Traditionally, woofer, full range or coaxial loudspeakers have been placed in the front doors. This is usually justified by an increase in the efficiency of low frequency reproduction by the finished acoustic design (the volume of voids in the door). In addition, most automotive heads are designed to handle high rear volume. But when the heads are installed “on the plane” of the door lining, the effect of compensating for the bass attack appears.
When mixing phonograms, most modern sound engineers place the bass register instruments in the center of the soundstage. The audio signals of the left and right channels in this frequency range are in phase and have practically the same intensity. Therefore, when installing emitters in the doors, the wave front at frequencies of 100-150 Hz, which is critical for the perception of a bass attack, reaches the opposite head in antiphase (which is determined by the width of the cabin) and is compensated (damped).
To reduce this phenomenon, when installing the speakers in the door, they must be turned up and towards the listener.
Usually satisfactory results are obtained by “aiming” the heads in the middle of the headlining above the front seats. This option is most rational when using two-way front acoustics with a relatively high crossover frequency (5-7 kHz).
The effect of compensating for bass attack largely depends on the installation location of the low-frequency radiators in the doors and the design features of the passenger compartment. The high tunnel and the extended console of the dashboard (“beard”) are a fairly good acoustic baffle. In the case where this screen excludes direct interaction of the heads, the effect of compensation for bass attack is reduced.

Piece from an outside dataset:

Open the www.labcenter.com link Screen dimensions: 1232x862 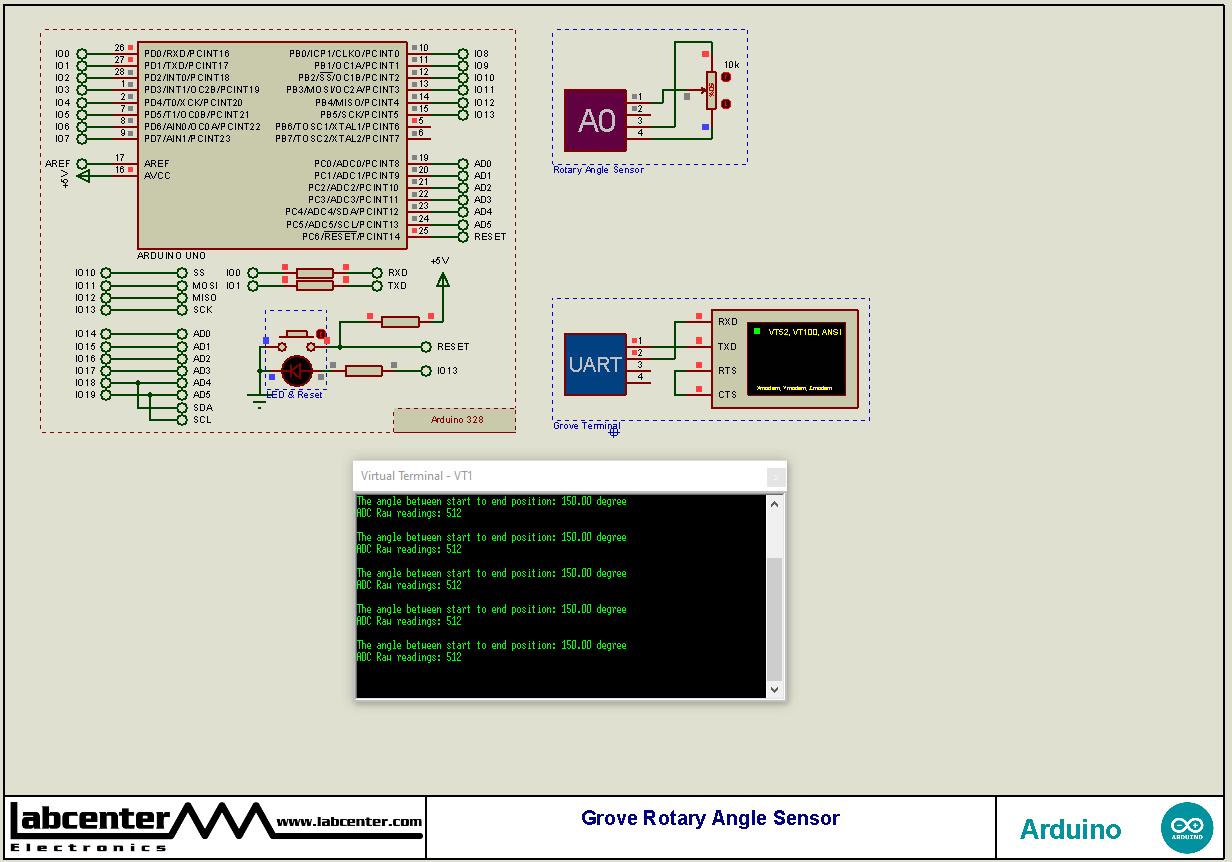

In such a situation, the installation of the heads “on a plane” is quite justified. This option is most rational with a relatively low crossover frequency in a two- or three-band system (1.5-3 kHz). Up to these frequencies, the radiation pattern of most LF / MF drivers is wide enough, which makes it possible not to pay special attention to their orientation.
On the other hand, it is possible to partially weaken the effect of “stuck” sound by equalizing the intensity at the mid and high frequencies, using the features of the directional pattern of the speakers used. However, phase shifts caused by signal path differences cannot be corrected in this way.
The installation depth of the heads in most cases is much greater than the available one, therefore, when installing the emitters in the door, it is necessary to make “podiums” (special housings) or ring spacers for the heads. In addition, in this case, it is necessary to make careful vibration damping (exclusion of vibrations) of the panels and door mechanisms.
The main problem of two-way acoustic systems with a low crossover frequency is the need to use high-power high-frequency heads with a sufficiently low natural resonance frequency. Their acquisition can be fraught with some difficulties. In addition, to effectively suppress the mechanical resonance of the moving system, located close to the crossover frequency, it is necessary to use a high-pass filter or special correction circuits.